Secondo uno studio condotto da Laboratorio Ref ricerche, per la sola Emilia-Romagna la ripubblicizzazione dell’acqua avrebbe un costo una tantum di 2,4 miliardi di euro, tra indennizzi ai privati e debito finanziario consolidato nei bilanci dei Comuni. A questa cifra andrebbe aggiunto un costo annuo di 800 milioni di euro, per il finanziamento degli investimenti e l’erogazione di 50 litri di acqua gratis a tutti, come previsto dal pdl Daga.

Questa proposta di legge ci fa tornare indietro di 30 anni– ribadisce Franco Fogacci, direttore acqua del Gruppo Hera- non danneggia tanto i gestori ma i cittadini, che non avranno alcun beneficio da questa legge. Anzi, ci sarà sicuramente un blocco degli investimenti e un’incapacità di poter gestire le sfide del futuro come i cambiamenti climatici e il miglioramento del servizio nel suo complesso”.

Per Donato Berardi, direttore di Laboratorio Ref ricerche, che ha condotto lo studio, il progetto di legge svela una “mancata conoscenza del funzionamento del sistema”. Inoltre, la fiscalità generale “è un modo opaco e poco trasparente per finanziare un servizio”, per lo più “esposto al ciclo elettorale. Ma il servizio idrico non può vivere alla giornata”.
++++++++++++++++++++
Consegna dell'esercizio.
In base al testo sulla ripubblicizzazione dell'acqua, rispondi alle domande:
(a) Quale costo annuo andrebbe aggiunto per l'Emilia-Romagna?
(b) Che incarico ha Franco Fogacci nel Gruppo Hera?
(c) Secondo Donato Berardi, che cosa non può fare il servizio idrico?
Il materiale qui sotto viene da un'altra fonte.

[Dati sulle coordinate degli elementi]
++++++++++++++++++++
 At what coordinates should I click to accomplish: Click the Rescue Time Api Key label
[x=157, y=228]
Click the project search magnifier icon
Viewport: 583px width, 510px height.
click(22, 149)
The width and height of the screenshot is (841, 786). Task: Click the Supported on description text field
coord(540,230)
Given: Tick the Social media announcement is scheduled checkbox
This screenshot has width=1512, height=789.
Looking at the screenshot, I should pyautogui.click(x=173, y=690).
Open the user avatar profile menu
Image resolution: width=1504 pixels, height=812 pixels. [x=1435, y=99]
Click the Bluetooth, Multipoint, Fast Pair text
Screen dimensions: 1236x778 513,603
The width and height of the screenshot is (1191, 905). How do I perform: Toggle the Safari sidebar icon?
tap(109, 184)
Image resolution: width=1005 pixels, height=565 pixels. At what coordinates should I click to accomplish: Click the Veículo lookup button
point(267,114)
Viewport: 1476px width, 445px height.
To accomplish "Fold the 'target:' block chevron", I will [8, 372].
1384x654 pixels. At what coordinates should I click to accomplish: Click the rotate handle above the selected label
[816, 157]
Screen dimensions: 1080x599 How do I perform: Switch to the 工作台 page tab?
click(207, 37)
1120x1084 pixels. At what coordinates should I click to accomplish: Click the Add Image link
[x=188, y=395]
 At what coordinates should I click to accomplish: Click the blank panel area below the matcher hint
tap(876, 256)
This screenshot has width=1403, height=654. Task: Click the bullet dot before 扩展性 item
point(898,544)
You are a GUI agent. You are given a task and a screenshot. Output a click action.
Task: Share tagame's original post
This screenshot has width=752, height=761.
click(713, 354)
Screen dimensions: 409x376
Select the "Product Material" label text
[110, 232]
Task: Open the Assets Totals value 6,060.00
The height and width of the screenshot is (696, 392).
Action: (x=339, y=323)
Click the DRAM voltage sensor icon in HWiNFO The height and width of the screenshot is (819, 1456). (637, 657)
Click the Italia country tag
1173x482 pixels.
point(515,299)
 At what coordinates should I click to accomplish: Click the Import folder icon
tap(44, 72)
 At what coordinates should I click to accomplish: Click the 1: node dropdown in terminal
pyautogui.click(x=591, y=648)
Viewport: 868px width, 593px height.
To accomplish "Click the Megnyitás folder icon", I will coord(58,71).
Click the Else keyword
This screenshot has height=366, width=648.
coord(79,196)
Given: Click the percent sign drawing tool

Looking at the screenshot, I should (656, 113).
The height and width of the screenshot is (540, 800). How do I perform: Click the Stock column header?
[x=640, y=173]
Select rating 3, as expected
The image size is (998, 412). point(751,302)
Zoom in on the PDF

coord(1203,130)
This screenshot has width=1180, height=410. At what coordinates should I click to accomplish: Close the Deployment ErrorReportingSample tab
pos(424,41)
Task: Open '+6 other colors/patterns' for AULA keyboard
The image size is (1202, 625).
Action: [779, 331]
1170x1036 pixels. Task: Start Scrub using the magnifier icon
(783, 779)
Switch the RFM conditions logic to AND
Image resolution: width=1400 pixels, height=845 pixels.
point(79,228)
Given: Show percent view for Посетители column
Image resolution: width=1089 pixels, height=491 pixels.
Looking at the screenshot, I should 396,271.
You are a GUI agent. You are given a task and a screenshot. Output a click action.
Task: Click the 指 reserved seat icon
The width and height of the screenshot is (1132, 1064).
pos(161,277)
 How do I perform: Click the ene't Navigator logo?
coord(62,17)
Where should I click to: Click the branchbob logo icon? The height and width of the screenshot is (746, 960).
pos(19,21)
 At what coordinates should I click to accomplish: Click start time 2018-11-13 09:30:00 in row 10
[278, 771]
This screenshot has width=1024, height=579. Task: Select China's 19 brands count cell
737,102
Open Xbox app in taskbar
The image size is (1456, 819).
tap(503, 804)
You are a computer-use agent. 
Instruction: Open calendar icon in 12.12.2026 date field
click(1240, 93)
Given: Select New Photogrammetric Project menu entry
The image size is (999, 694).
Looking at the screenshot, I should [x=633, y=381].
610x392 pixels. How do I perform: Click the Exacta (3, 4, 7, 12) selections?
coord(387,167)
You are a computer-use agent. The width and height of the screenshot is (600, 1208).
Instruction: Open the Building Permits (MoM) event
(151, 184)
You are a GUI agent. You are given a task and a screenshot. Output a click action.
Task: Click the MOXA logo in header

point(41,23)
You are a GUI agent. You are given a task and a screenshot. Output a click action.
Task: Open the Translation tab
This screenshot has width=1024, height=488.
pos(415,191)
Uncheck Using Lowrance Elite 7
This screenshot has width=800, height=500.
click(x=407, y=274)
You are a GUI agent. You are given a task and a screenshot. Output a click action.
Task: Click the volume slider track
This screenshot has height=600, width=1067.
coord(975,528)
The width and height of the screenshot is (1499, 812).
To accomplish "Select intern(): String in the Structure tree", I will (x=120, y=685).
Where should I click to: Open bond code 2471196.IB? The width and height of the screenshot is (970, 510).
++++++++++++++++++++
La soluzione.
(a) 800 milioni di euro.
(b) È il direttore acqua.
(c) Non può vivere alla giornata.